Not sure about Stainless steel but aluminium works fine.
This exhaust was polished up ages ago and was looking decidedly rough.
Decided to try Bar Keepers friend
Hey presto








Easy to use and buffs off great.
Not quite as good as a dedicated metal polish for shine but eas of use is terrific
Ming the bling


----------



## vRS_Pagey

Ming said:


> Not sure about Stainless steel but aluminium works fine.
> This exhaust was polished up ages ago and was looking decidedly rough.
> Decided to try Bar Keepers friend
> Hey presto
> 
> 
> 
> 
> 
> 
> 
> 
> Easy to use and buffs off great.
> Not quite as good as a dedicated metal polish for shine but eas of use is terrific
> Ming the bling


Perhaps buffing with a MF cloth rather than next doors cat would help??? :lol:

I will be investing in some BKF later today, am I right in thinking its just the stain remover I need?


----------



## Snowball

£1.98 @ Asda - bought two today.

Just had a go. Made it into a little paste and rubbed it in with a MF. Rinsed with lots of water and dried again.

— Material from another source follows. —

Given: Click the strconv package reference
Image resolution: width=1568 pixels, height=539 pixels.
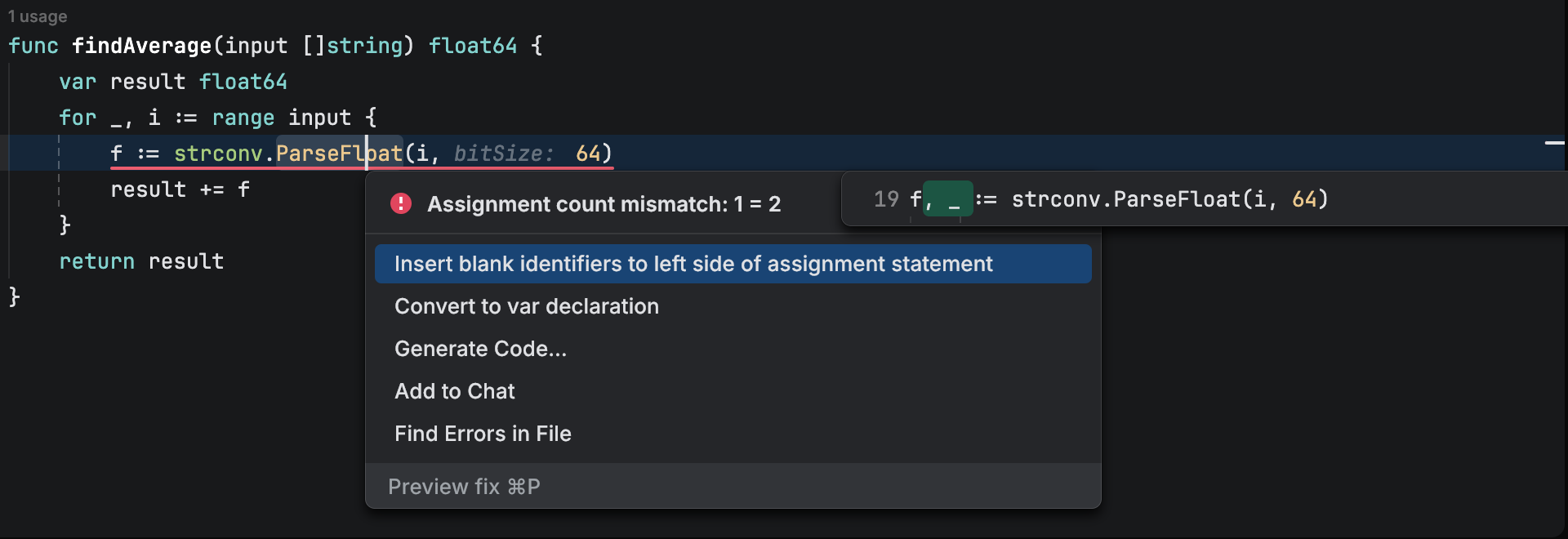Looking at the screenshot, I should click(218, 154).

Seems to have made an improvement but won't know until it rains again 

Thanks OP!


----------



## E38_ross

Snowball said:


> £1.98 @ Asda - bought two today.
> 
> Just had a go. Made it into a little paste and rubbed it in with a MF. Rinsed with lots of water and dried again.
> 
> Seems to have made an improvement but won't know until it rains again
> 
> Thanks OP!


why won't you know until it rains again...if the windscreen is clean, it's clean...no?

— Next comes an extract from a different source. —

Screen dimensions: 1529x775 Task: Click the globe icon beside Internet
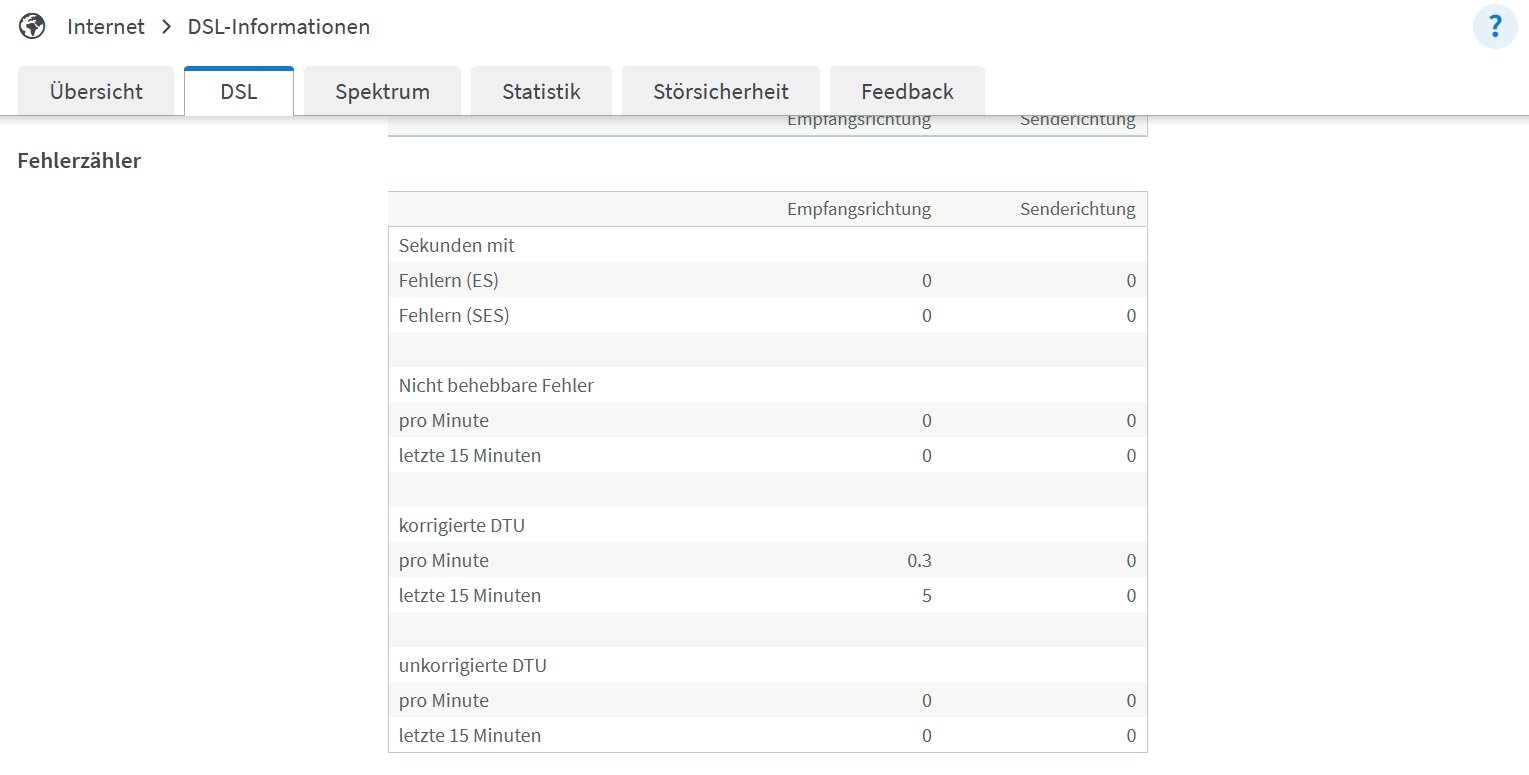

it'll kill weak glass sealants i suspect!


----------



## Snowball

As someone has already said, i'll know if it's the wipers or the screen that makes the smears... hence i'll wait till it rains again


----------



## E38_ross

just spray some water over the car, get in the car and see  or you could just wait, knowing blighty, it won't be too long :lol:


----------



## andy monty

Avanti said:


> Good find, however folk should be aware to wear gloves (I know some think it ppe is not cool) when using this as basically it is *oxalic acid slurry *with a ph 1.5-2.5
> MSDS
> But should be good for industrial fallout etc


OXALIC ACID 1-10%....










:thumb:


----------



## Lost Boys

Well I've been out today and brought some BKF.....will report on how good it is tomorrow (rain put a stop to any cleaning I was to be doing this evening)


----------



## markbob917

have ordered some gtechniq but i may try this first, even if its just to clean the windows for prep


----------



## Murzo

how did you guys apply this? Did anyone make up a paste and apply or did you just sprinkle some on a damp cloth?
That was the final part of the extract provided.